Work to complete: Write out all of the records, keeping each one exactly as written.

*** Excerpted data ***

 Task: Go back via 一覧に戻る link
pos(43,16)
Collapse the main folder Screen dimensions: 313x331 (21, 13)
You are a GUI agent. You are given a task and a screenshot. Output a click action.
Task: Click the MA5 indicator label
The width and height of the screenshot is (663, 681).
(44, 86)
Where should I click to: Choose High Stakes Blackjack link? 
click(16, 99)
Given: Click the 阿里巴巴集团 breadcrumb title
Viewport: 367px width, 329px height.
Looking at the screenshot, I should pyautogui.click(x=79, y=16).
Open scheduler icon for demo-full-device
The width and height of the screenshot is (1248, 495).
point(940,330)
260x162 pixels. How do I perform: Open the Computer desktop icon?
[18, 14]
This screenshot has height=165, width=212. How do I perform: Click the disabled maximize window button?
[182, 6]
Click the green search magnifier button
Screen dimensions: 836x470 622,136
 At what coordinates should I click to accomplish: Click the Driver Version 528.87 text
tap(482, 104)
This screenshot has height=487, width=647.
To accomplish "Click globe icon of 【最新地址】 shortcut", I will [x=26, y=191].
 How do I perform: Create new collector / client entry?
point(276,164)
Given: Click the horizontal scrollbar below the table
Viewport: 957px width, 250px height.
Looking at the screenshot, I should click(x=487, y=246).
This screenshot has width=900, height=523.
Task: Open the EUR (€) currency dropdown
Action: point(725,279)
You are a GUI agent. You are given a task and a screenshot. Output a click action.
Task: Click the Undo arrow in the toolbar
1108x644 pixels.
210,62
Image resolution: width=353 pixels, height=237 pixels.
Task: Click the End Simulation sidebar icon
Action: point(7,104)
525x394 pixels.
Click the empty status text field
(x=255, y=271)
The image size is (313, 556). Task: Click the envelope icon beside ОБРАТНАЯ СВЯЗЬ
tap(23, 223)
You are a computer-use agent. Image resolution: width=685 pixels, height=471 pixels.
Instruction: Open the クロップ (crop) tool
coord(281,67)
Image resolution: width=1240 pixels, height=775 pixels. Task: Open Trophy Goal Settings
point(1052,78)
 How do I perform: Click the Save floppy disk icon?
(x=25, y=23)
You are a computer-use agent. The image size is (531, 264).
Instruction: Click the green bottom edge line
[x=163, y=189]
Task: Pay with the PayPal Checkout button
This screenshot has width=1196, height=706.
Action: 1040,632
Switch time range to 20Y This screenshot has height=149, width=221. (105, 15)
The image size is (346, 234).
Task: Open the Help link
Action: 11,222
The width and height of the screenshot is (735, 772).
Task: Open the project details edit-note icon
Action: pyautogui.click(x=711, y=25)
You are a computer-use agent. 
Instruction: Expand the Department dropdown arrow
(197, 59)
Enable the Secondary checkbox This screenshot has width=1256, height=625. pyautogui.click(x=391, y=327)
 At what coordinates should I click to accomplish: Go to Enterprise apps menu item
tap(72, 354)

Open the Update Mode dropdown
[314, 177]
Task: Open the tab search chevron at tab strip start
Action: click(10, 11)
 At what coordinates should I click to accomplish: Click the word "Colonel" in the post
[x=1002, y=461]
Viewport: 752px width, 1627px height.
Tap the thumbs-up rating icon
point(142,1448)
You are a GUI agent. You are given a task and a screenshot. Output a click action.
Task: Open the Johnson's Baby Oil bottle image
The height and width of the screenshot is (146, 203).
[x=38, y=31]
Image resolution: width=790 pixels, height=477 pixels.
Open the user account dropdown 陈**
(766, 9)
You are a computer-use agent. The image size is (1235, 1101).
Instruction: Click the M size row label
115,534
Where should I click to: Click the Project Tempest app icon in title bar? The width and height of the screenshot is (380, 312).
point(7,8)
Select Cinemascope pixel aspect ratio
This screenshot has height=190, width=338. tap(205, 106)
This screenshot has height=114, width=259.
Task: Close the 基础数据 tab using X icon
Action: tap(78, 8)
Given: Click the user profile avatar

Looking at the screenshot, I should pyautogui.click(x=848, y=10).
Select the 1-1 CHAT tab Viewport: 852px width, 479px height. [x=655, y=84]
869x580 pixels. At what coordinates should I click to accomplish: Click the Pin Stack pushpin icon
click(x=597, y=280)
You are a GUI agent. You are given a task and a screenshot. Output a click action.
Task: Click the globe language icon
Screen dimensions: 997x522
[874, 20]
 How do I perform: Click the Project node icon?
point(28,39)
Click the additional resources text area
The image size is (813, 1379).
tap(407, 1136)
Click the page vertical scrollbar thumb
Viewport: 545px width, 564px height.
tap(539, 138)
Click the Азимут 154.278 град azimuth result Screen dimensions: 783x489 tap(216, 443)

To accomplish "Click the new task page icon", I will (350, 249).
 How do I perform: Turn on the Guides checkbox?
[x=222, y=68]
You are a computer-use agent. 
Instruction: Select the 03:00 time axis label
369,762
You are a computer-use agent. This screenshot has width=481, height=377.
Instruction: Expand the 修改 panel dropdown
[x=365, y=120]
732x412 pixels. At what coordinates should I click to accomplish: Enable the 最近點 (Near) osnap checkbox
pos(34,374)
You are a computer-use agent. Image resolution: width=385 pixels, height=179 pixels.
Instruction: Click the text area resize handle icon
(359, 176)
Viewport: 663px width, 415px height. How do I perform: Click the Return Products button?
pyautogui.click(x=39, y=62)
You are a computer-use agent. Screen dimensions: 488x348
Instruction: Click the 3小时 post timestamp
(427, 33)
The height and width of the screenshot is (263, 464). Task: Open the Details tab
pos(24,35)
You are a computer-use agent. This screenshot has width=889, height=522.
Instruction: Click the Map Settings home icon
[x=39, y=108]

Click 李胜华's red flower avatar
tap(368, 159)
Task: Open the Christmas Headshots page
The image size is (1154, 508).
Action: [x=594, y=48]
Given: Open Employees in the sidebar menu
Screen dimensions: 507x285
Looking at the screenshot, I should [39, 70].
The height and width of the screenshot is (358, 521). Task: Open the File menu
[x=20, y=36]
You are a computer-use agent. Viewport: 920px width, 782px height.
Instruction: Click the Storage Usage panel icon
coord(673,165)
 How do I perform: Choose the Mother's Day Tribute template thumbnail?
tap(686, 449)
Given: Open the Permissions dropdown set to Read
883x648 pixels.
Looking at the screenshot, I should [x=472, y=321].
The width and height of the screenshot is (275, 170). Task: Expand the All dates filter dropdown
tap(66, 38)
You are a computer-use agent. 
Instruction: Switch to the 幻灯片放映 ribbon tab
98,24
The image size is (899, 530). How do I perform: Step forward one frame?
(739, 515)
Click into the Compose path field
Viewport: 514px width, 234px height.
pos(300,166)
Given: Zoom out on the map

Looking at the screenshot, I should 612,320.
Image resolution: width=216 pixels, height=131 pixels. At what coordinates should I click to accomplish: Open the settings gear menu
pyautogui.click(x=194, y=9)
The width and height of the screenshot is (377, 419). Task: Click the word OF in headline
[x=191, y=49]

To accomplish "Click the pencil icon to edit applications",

*** End of Excerpted data ***

The completed task:
 Task: Go back via 一覧に戻る link
pos(43,16)
Collapse the main folder Screen dimensions: 313x331 (21, 13)
You are a GUI agent. You are given a task and a screenshot. Output a click action.
Task: Click the MA5 indicator label
The width and height of the screenshot is (663, 681).
(44, 86)
Where should I click to: Choose High Stakes Blackjack link? 
click(16, 99)
Given: Click the 阿里巴巴集团 breadcrumb title
Viewport: 367px width, 329px height.
Looking at the screenshot, I should pyautogui.click(x=79, y=16).
Open scheduler icon for demo-full-device
The width and height of the screenshot is (1248, 495).
point(940,330)
260x162 pixels. How do I perform: Open the Computer desktop icon?
[18, 14]
This screenshot has height=165, width=212. How do I perform: Click the disabled maximize window button?
[182, 6]
Click the green search magnifier button
Screen dimensions: 836x470 622,136
 At what coordinates should I click to accomplish: Click the Driver Version 528.87 text
tap(482, 104)
This screenshot has height=487, width=647.
To accomplish "Click globe icon of 【最新地址】 shortcut", I will [x=26, y=191].
 How do I perform: Create new collector / client entry?
point(276,164)
Given: Click the horizontal scrollbar below the table
Viewport: 957px width, 250px height.
Looking at the screenshot, I should click(x=487, y=246).
This screenshot has width=900, height=523.
Task: Open the EUR (€) currency dropdown
Action: point(725,279)
You are a GUI agent. You are given a task and a screenshot. Output a click action.
Task: Click the Undo arrow in the toolbar
1108x644 pixels.
210,62
Image resolution: width=353 pixels, height=237 pixels.
Task: Click the End Simulation sidebar icon
Action: point(7,104)
525x394 pixels.
Click the empty status text field
(x=255, y=271)
The image size is (313, 556). Task: Click the envelope icon beside ОБРАТНАЯ СВЯЗЬ
tap(23, 223)
You are a computer-use agent. Image resolution: width=685 pixels, height=471 pixels.
Instruction: Open the クロップ (crop) tool
coord(281,67)
Image resolution: width=1240 pixels, height=775 pixels. Task: Open Trophy Goal Settings
point(1052,78)
 How do I perform: Click the Save floppy disk icon?
(x=25, y=23)
You are a computer-use agent. The image size is (531, 264).
Instruction: Click the green bottom edge line
[x=163, y=189]
Task: Pay with the PayPal Checkout button
This screenshot has width=1196, height=706.
Action: 1040,632
Switch time range to 20Y This screenshot has height=149, width=221. (105, 15)
The image size is (346, 234).
Task: Open the Help link
Action: 11,222
The width and height of the screenshot is (735, 772).
Task: Open the project details edit-note icon
Action: pyautogui.click(x=711, y=25)
You are a computer-use agent. 
Instruction: Expand the Department dropdown arrow
(197, 59)
Enable the Secondary checkbox This screenshot has width=1256, height=625. pyautogui.click(x=391, y=327)
 At what coordinates should I click to accomplish: Go to Enterprise apps menu item
tap(72, 354)

Open the Update Mode dropdown
[314, 177]
Task: Open the tab search chevron at tab strip start
Action: click(10, 11)
 At what coordinates should I click to accomplish: Click the word "Colonel" in the post
[x=1002, y=461]
Viewport: 752px width, 1627px height.
Tap the thumbs-up rating icon
point(142,1448)
You are a GUI agent. You are given a task and a screenshot. Output a click action.
Task: Open the Johnson's Baby Oil bottle image
The height and width of the screenshot is (146, 203).
[x=38, y=31]
Image resolution: width=790 pixels, height=477 pixels.
Open the user account dropdown 陈**
(766, 9)
You are a computer-use agent. The image size is (1235, 1101).
Instruction: Click the M size row label
115,534
Where should I click to: Click the Project Tempest app icon in title bar? The width and height of the screenshot is (380, 312).
point(7,8)
Select Cinemascope pixel aspect ratio
This screenshot has height=190, width=338. tap(205, 106)
This screenshot has height=114, width=259.
Task: Close the 基础数据 tab using X icon
Action: tap(78, 8)
Given: Click the user profile avatar

Looking at the screenshot, I should pyautogui.click(x=848, y=10).
Select the 1-1 CHAT tab Viewport: 852px width, 479px height. [x=655, y=84]
869x580 pixels. At what coordinates should I click to accomplish: Click the Pin Stack pushpin icon
click(x=597, y=280)
You are a GUI agent. You are given a task and a screenshot. Output a click action.
Task: Click the globe language icon
Screen dimensions: 997x522
[874, 20]
 How do I perform: Click the Project node icon?
point(28,39)
Click the additional resources text area
The image size is (813, 1379).
tap(407, 1136)
Click the page vertical scrollbar thumb
Viewport: 545px width, 564px height.
tap(539, 138)
Click the Азимут 154.278 град azimuth result Screen dimensions: 783x489 tap(216, 443)

To accomplish "Click the new task page icon", I will (350, 249).
 How do I perform: Turn on the Guides checkbox?
[x=222, y=68]
You are a computer-use agent. 
Instruction: Select the 03:00 time axis label
369,762
You are a computer-use agent. This screenshot has width=481, height=377.
Instruction: Expand the 修改 panel dropdown
[x=365, y=120]
732x412 pixels. At what coordinates should I click to accomplish: Enable the 最近點 (Near) osnap checkbox
pos(34,374)
You are a computer-use agent. Image resolution: width=385 pixels, height=179 pixels.
Instruction: Click the text area resize handle icon
(359, 176)
Viewport: 663px width, 415px height. How do I perform: Click the Return Products button?
pyautogui.click(x=39, y=62)
You are a computer-use agent. Screen dimensions: 488x348
Instruction: Click the 3小时 post timestamp
(427, 33)
The height and width of the screenshot is (263, 464). Task: Open the Details tab
pos(24,35)
You are a computer-use agent. This screenshot has width=889, height=522.
Instruction: Click the Map Settings home icon
[x=39, y=108]

Click 李胜华's red flower avatar
tap(368, 159)
Task: Open the Christmas Headshots page
The image size is (1154, 508).
Action: [x=594, y=48]
Given: Open Employees in the sidebar menu
Screen dimensions: 507x285
Looking at the screenshot, I should [39, 70].
The height and width of the screenshot is (358, 521). Task: Open the File menu
[x=20, y=36]
You are a computer-use agent. Viewport: 920px width, 782px height.
Instruction: Click the Storage Usage panel icon
coord(673,165)
 How do I perform: Choose the Mother's Day Tribute template thumbnail?
tap(686, 449)
Given: Open the Permissions dropdown set to Read
883x648 pixels.
Looking at the screenshot, I should [x=472, y=321].
The width and height of the screenshot is (275, 170). Task: Expand the All dates filter dropdown
tap(66, 38)
You are a computer-use agent. 
Instruction: Switch to the 幻灯片放映 ribbon tab
98,24
The image size is (899, 530). How do I perform: Step forward one frame?
(739, 515)
Click into the Compose path field
Viewport: 514px width, 234px height.
pos(300,166)
Given: Zoom out on the map

Looking at the screenshot, I should 612,320.
Image resolution: width=216 pixels, height=131 pixels. At what coordinates should I click to accomplish: Open the settings gear menu
pyautogui.click(x=194, y=9)
The width and height of the screenshot is (377, 419). Task: Click the word OF in headline
[x=191, y=49]

To accomplish "Click the pencil icon to edit applications",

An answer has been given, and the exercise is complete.